To achieve consistency between layers, any update that affects multiple layers must be published together in a publication. Updating multiple partitions of a versioned layer also happens in a publication to preserve the consistency and integrity of intra-layer and inter-layer references. A new catalog version is available only when all layers have been updated and the publication has been finalized.
It is the data publisher's responsibility to ensure that a publication results in a consistent set of layers that accurately represent the world. Extensive support is provided to produce consistent content for versioned layers in the HERE platform Data Validation Library.
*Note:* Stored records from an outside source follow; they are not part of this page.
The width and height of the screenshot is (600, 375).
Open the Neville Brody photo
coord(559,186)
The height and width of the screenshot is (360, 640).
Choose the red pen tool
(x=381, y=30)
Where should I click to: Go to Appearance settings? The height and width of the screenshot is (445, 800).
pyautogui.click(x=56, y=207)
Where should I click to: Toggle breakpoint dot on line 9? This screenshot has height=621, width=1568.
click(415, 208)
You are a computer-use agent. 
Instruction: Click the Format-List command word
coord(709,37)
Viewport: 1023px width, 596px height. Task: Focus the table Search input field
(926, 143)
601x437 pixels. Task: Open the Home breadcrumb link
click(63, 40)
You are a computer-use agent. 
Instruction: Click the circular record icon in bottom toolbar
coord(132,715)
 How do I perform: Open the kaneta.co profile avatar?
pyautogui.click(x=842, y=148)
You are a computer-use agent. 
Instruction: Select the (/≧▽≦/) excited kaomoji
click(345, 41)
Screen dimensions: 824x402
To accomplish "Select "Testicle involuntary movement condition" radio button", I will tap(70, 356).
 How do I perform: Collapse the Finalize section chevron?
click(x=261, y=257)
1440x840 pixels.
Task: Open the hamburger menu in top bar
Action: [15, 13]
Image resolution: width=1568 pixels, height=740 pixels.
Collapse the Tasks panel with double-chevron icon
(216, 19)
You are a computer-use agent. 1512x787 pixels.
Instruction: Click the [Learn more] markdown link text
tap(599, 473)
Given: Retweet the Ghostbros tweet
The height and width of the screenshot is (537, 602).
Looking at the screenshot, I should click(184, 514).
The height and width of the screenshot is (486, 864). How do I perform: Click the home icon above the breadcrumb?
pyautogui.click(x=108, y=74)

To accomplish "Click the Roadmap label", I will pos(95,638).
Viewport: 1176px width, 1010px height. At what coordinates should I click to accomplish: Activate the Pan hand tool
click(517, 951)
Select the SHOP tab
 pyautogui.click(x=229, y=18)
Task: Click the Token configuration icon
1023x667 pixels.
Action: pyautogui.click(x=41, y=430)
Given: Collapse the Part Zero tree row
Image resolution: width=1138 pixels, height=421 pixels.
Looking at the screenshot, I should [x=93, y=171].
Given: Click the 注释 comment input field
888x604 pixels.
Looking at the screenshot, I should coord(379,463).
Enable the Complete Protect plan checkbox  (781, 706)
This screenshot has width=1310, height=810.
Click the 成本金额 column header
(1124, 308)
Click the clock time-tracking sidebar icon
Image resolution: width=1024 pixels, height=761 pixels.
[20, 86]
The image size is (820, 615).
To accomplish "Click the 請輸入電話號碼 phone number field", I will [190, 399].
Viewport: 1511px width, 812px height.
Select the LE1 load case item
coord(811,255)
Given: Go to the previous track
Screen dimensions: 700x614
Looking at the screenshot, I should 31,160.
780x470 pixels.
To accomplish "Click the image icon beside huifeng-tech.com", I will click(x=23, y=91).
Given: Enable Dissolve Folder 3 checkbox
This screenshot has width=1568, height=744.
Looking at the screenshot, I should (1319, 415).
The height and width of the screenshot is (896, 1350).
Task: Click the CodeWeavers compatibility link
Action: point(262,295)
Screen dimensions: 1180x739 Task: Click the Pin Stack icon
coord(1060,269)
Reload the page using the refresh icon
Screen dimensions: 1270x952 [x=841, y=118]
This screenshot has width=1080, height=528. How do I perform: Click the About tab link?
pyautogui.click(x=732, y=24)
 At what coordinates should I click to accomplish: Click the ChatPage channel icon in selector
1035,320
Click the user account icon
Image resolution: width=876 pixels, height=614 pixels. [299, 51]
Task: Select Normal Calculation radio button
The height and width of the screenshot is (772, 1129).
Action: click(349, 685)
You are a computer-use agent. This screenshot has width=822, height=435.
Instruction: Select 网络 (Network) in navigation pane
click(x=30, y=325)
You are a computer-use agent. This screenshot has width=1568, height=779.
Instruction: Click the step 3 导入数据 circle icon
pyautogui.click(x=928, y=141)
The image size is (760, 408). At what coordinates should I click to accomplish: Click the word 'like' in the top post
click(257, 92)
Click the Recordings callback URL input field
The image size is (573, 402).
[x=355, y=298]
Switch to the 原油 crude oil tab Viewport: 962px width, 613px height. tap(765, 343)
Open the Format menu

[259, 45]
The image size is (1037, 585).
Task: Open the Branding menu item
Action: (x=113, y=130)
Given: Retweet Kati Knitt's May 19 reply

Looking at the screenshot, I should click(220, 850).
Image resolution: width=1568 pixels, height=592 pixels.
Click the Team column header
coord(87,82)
You must have the HERE Workspace plan to use the Data Validation Library.
You can access data as it existed at different points in time by referencing the version you want. Once a version has been published, the data in that version cannot be changed and can be removed only by removing the whole catalog version. Data within a version is immutable and consistent.
The initial version of a catalog, before any data has been published to it, is -1. When data in a versioned layer is updated:
It is important to note that only those layers and partitions that are updated have their version updated to the catalog's new version number. So, the version of a layer or partition represents the catalog version in which the layer or partition was last updated.
When you request a particular version of data from a versioned layer, the partition that gets returned may have a lower version number than you requested. The following example illustrates this concept:
The red arrows show requests for data from particular versions. The dots along the line represent changes to a partition over time. The partition has been updated at catalog versions 1, 12, 24, 27, 35, 42, and 48. The current catalog version is 56.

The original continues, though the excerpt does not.